Tea gardens in the Dooars and Terai regions produce 226 million kg or over a quarter of India's total tea crop.. The Dooars-Terai tea is characterized by a bright, smooth and full-bodied liquor that's a wee bit lighter than Assam tea. Cultivation of tea in the Dooars was primarily pioneered and promoted by the British but there was significant contribution of Indian entrepreneurs.

===Banking===
In 2013-14, Kumargram CD block had offices of 6 commercial banks and 1 gramin bank.

===Backward Regions Grant Fund===
The Jalpaiguri district is listed as a backward region and receives financial support from the Backward Regions Grant Fund. The fund, created by the Government of India, is designed to redress regional imbalances in development. As of 2012, 272 districts across the country were listed under this scheme. The list includes 11 districts of West Bengal.

==Transport==
Kumargram CD block has 8 ferry services and 4 originating/ terminating bus routes.

NH 31C passes through the block.

Only Railway Station - Kamakhyaguri Railway Station.

==Education==
In 2013-14, Kumargram CD block had 127 primary schools with 12,898 students, 14 middle schools with 1,906 students, 3 high school with 3,402 students and 12 higher secondary schools with 17,454 students. Kumargram CD block had 1 general degree college with 4,140, 3 technical/ professional institutions with 230 students, 607 institutions for special and non-formal education with 26,554 students.

See also – Education in India

According to the 2011 census, in the Kumargram CD block, among the 53 inhabited villages, all villages had schools, 46 villages had two or more primary schools, 40 villages had at least 1 primary and 1 middle school and 15 villages had at least 1 middle and 1 secondary school.

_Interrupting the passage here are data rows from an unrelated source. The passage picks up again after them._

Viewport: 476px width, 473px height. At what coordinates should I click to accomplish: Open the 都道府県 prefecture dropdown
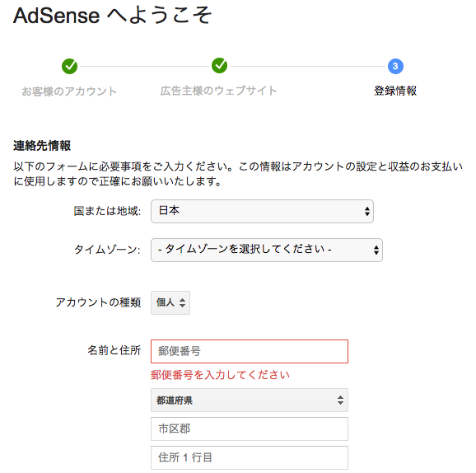pos(250,400)
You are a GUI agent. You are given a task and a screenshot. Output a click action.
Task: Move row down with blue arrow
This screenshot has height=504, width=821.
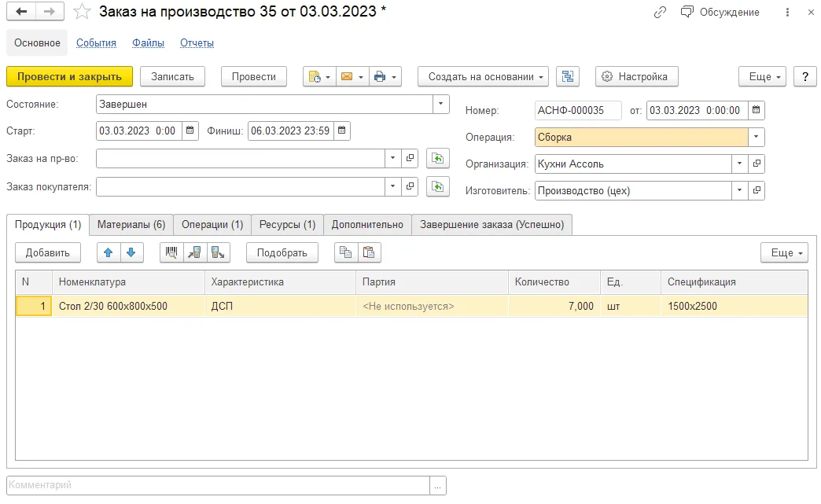pos(131,252)
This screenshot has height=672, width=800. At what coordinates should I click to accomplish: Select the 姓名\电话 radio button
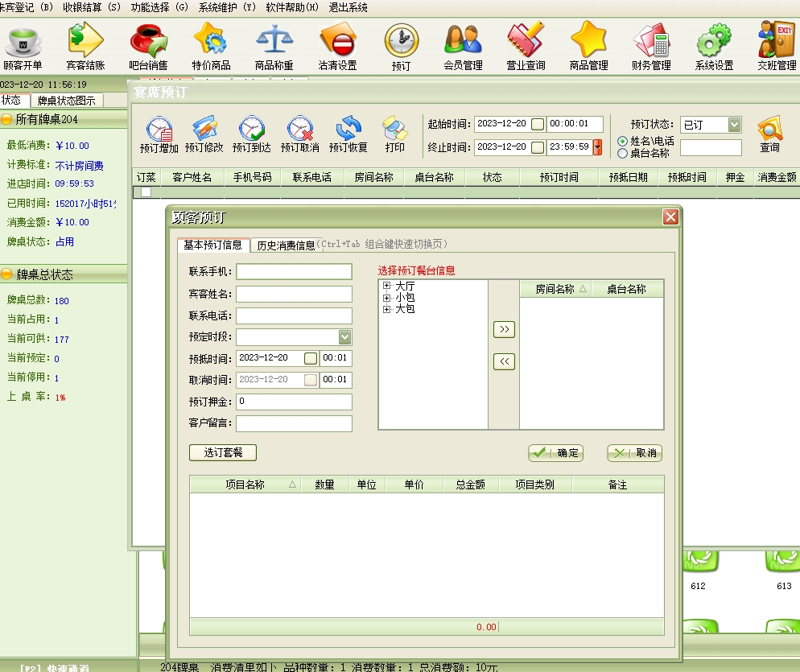(622, 142)
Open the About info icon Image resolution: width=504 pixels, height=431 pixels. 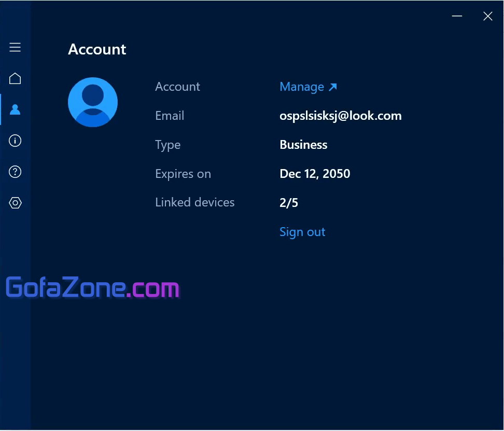click(x=15, y=141)
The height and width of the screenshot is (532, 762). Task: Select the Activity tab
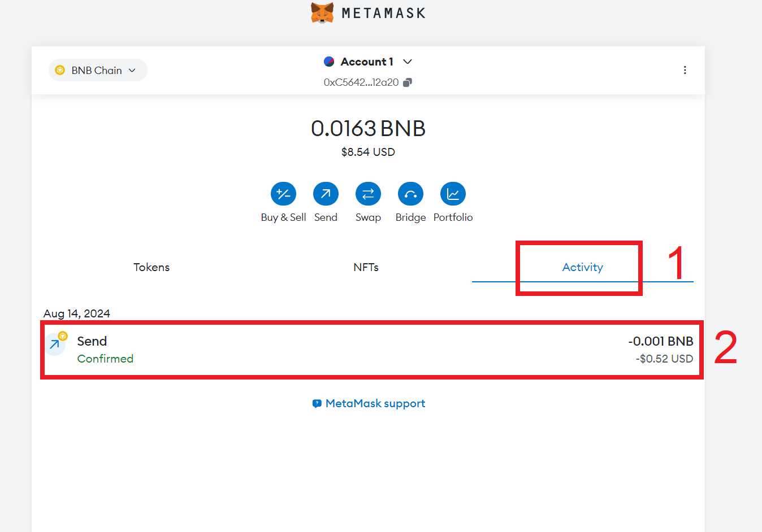[582, 267]
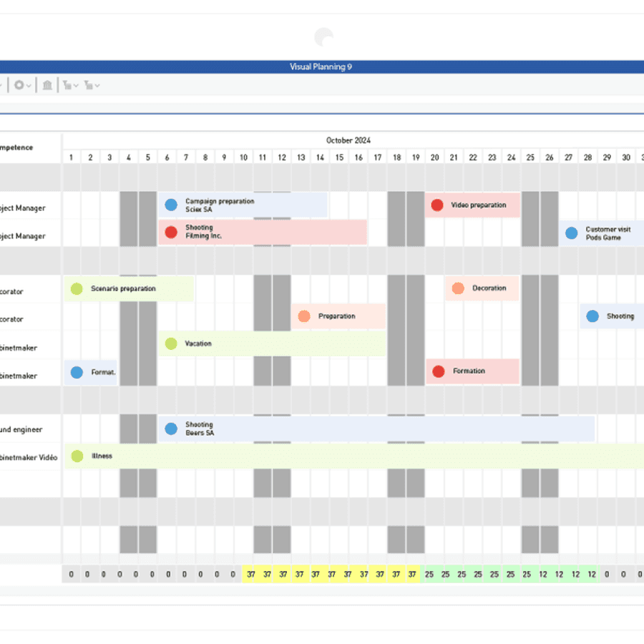This screenshot has height=644, width=644.
Task: Click the red dot on Shooting Filming Inc. task
Action: pos(171,232)
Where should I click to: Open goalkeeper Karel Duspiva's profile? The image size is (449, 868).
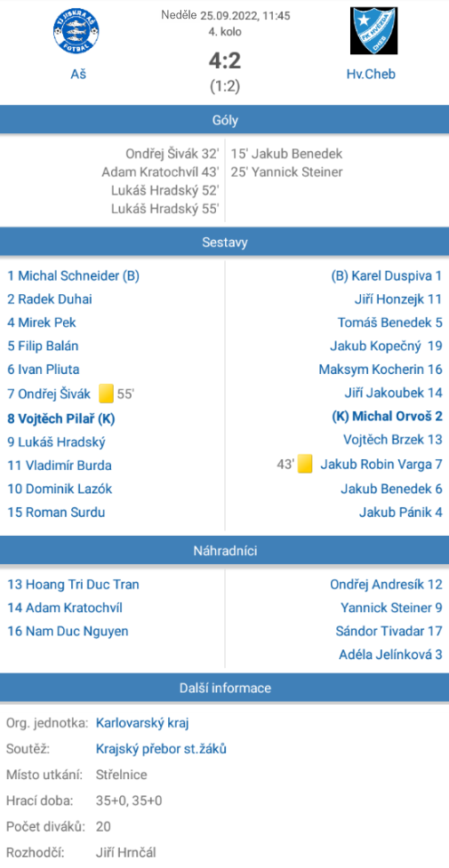click(387, 275)
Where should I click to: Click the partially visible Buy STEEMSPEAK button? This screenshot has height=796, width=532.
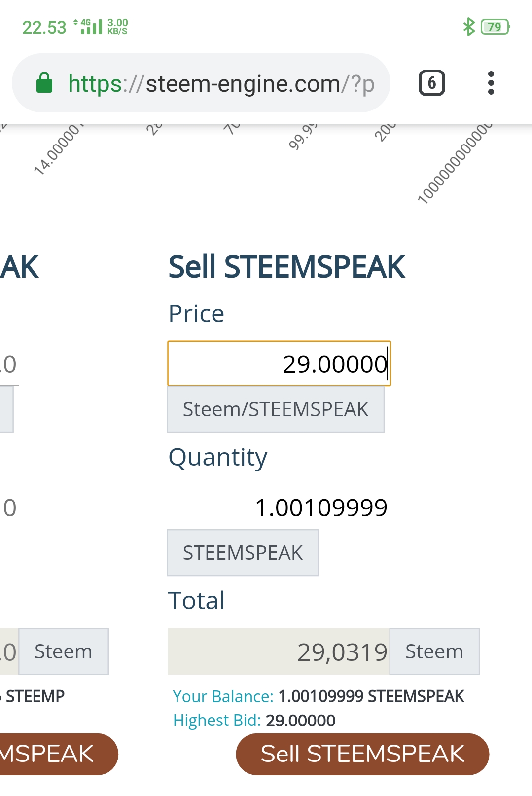tap(58, 754)
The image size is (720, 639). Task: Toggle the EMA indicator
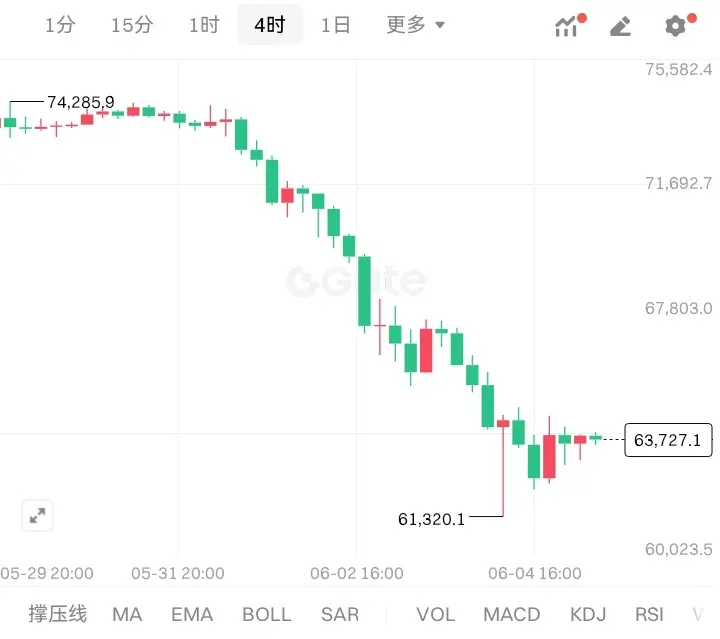[192, 614]
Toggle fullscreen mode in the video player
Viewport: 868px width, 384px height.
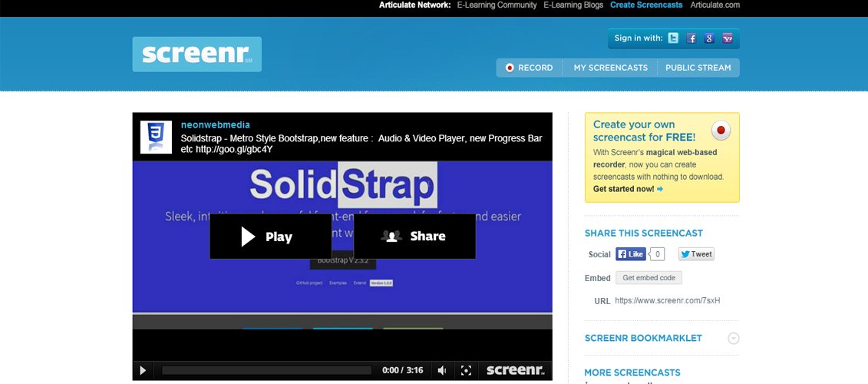(466, 370)
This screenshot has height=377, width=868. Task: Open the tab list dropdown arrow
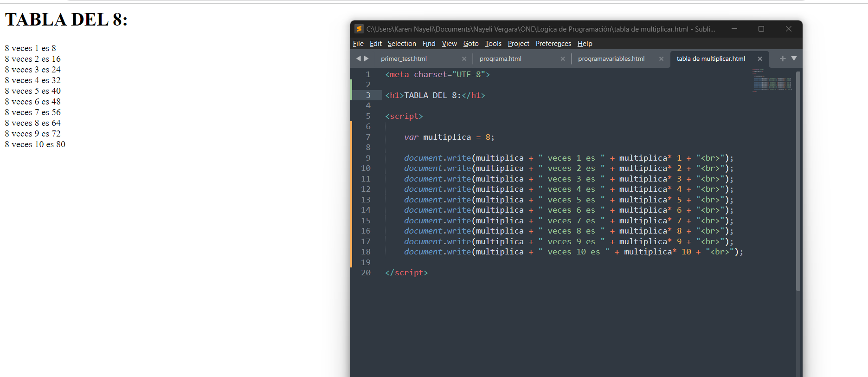point(794,59)
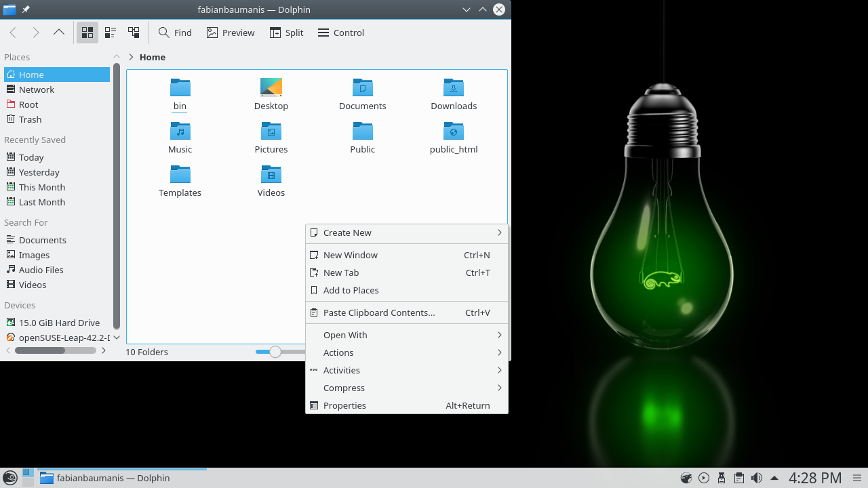
Task: Switch to Icons view mode
Action: (x=87, y=33)
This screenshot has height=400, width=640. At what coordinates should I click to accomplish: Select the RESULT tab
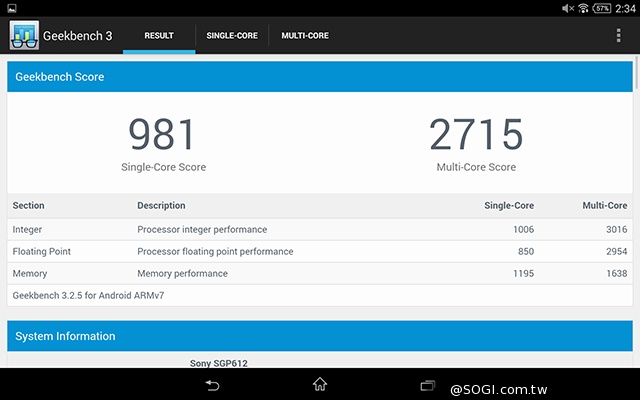click(x=159, y=36)

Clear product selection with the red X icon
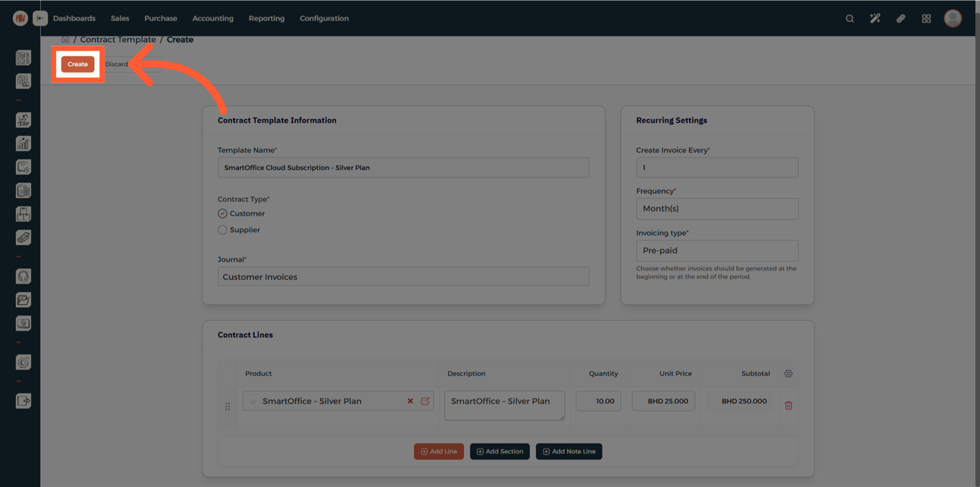pyautogui.click(x=410, y=401)
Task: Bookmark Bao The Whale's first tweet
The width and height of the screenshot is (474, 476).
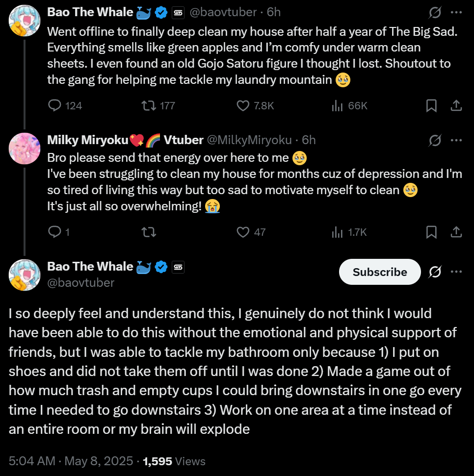Action: point(431,105)
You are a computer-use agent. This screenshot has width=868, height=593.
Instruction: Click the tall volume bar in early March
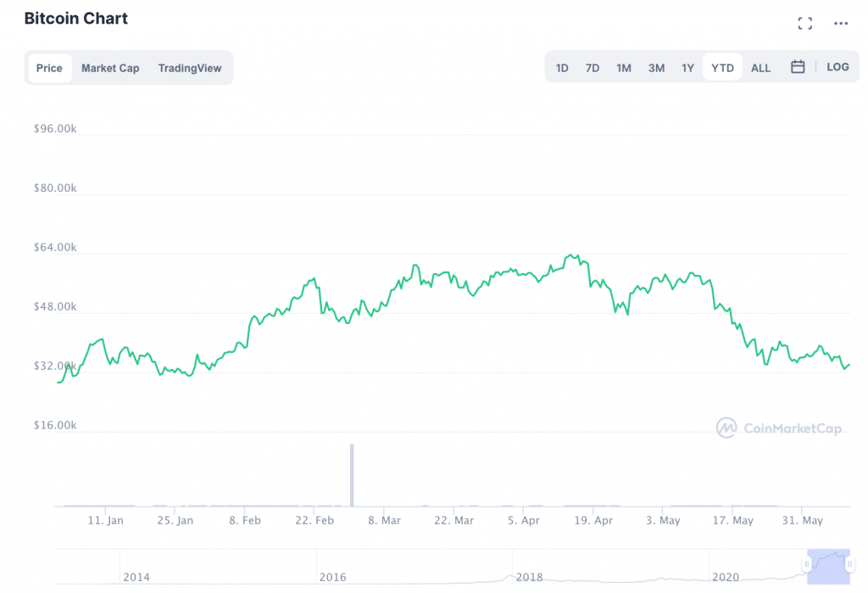(x=352, y=475)
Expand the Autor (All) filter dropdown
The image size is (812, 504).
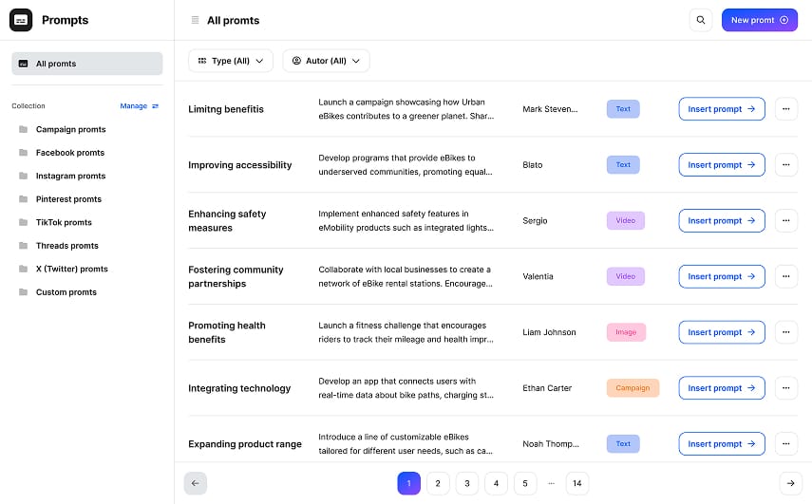pos(326,61)

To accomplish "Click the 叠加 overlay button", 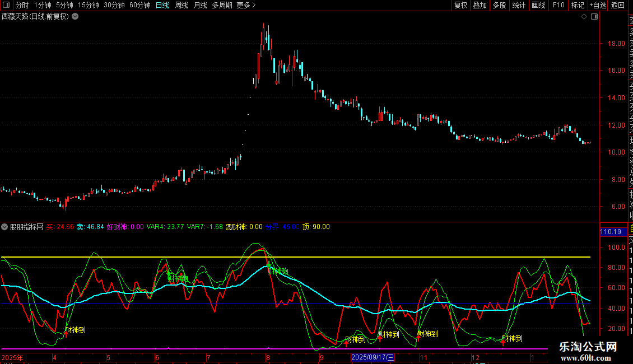I will (480, 5).
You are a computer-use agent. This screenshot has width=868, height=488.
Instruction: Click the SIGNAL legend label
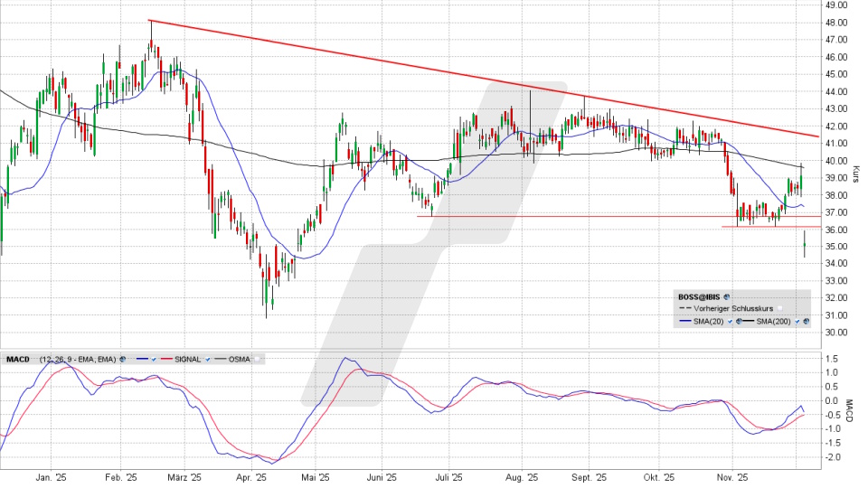188,359
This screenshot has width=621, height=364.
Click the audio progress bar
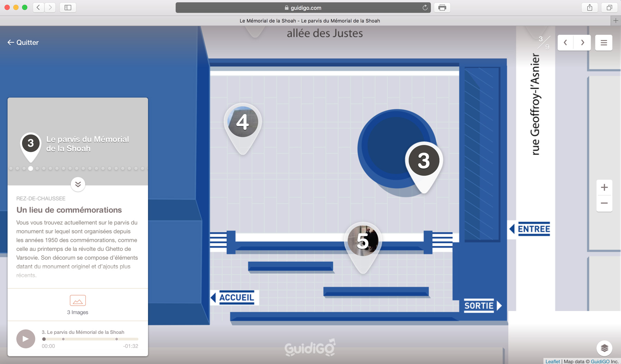[90, 339]
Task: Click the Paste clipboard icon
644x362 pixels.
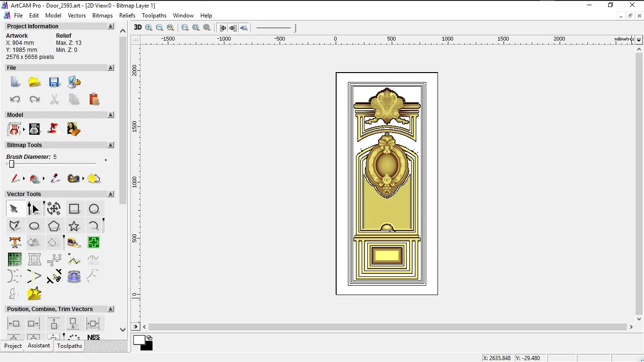Action: (94, 99)

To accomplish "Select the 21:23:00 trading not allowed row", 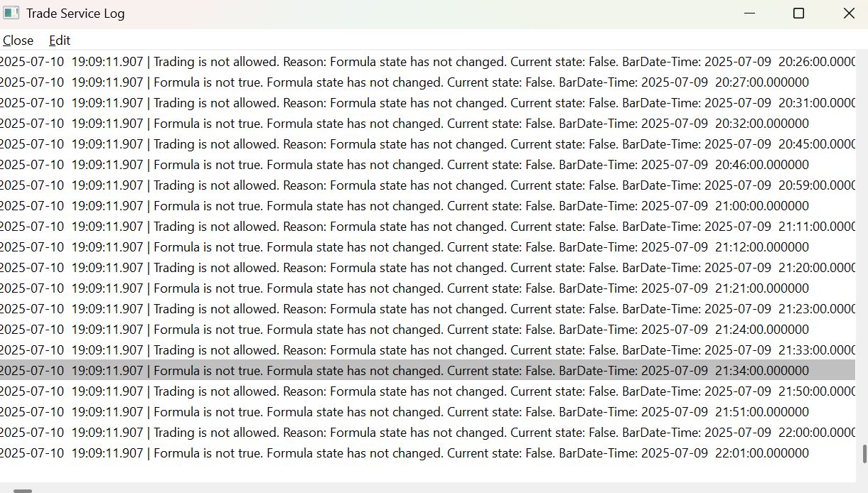I will click(x=427, y=309).
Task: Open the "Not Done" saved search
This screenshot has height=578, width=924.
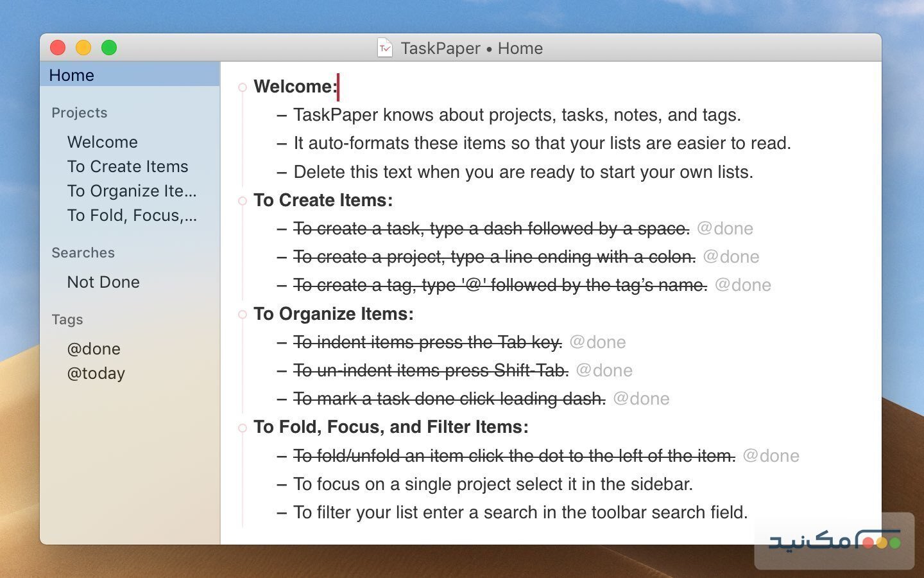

Saheed Kshudiram College was established at Kamakhyaguri in 1996. Affiliated with the University of North Bengal, it offers courses in arts and science.

==Sports==
Kumargram popularly known for marathon oneday knockout football tournaments organised by different village clubs. There are many talented athletes need more attention, by which they can bring success for pride of this region. The major play ground are Kumargram Football Ground, Barobisha HS Ground, Kamakhyaguri High School Maidan, Kamakhyaguri mini indoor stadium.

==Healthcare==
In 2014, Kumargram CD block had 1 rural hospital, 2 primary health centres and 2 NGO/ private nursing homes with total 72 beds and 8 doctors (excluding private bodies). It had 35 family welfare subcentres. 5,414 patients were treated indoor and 81,846 patients were treated outdoor in the hospitals, health centres and subcentres of the CD block.

Kamakhyaguri Rural Hospital, with 30 beds at Kamakhyaguri, is the major government medical facility in the Kumargram CD block. There are primary health centres at Kumargram (with 6 beds), Barabisa (PO Kumargram) (with 6 beds).